• _TASK DESCRIPTION_
In the listing below, the lines starting at the line with "Screen dimensions: 362x228" and ending at the line with "Click drop target" are to be output verbatim. Images stay out of the copy.

• _DATASET RECORDS_
►
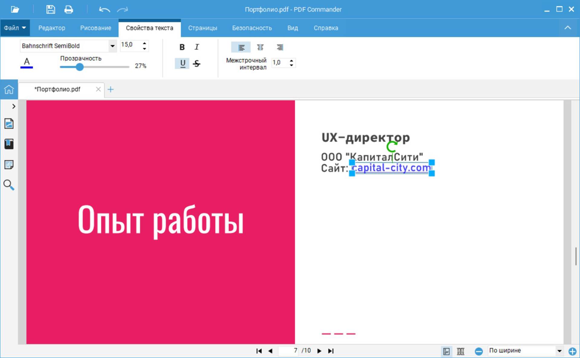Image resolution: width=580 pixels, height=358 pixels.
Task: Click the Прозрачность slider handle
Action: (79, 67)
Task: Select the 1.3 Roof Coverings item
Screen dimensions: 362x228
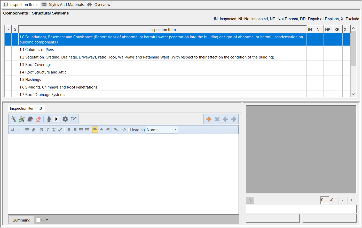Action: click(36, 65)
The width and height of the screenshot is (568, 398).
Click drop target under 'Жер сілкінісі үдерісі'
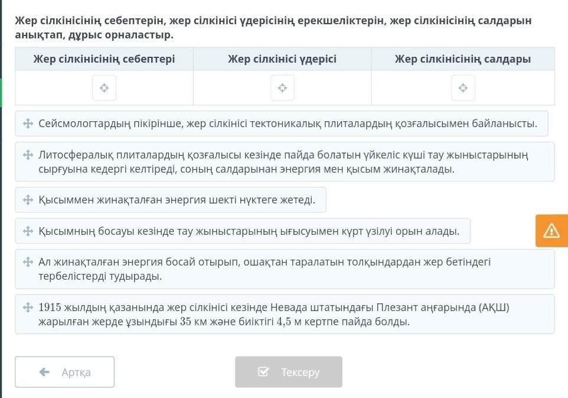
◄
►
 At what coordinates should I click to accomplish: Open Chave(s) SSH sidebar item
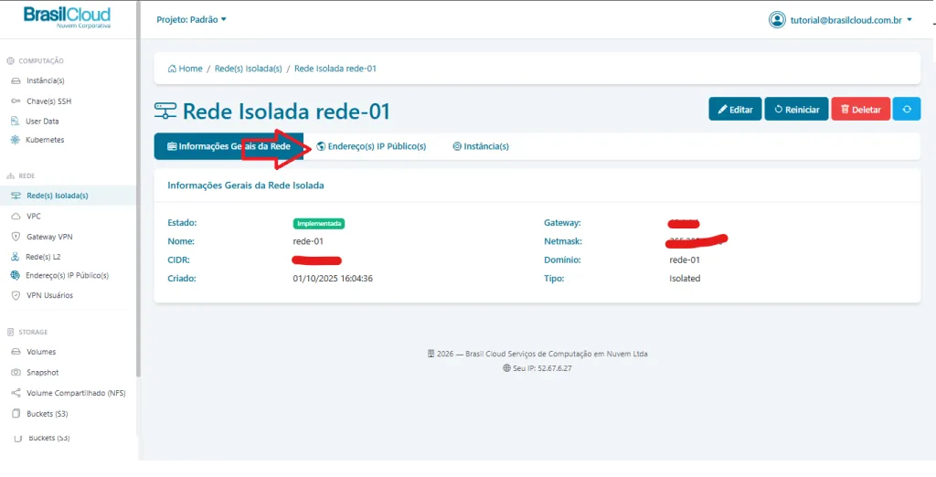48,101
◄
►
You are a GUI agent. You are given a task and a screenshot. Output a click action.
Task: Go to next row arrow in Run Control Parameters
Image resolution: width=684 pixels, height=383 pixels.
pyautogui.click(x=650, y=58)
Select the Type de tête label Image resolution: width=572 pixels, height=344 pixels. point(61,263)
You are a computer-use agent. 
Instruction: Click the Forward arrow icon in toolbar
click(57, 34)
◄
• _SOLVED PROBLEM_
Screen dimensions: 362x228
Action: click(36, 65)
The width and height of the screenshot is (568, 398).
Click drop target under 'Жер сілкінісі үдерісі'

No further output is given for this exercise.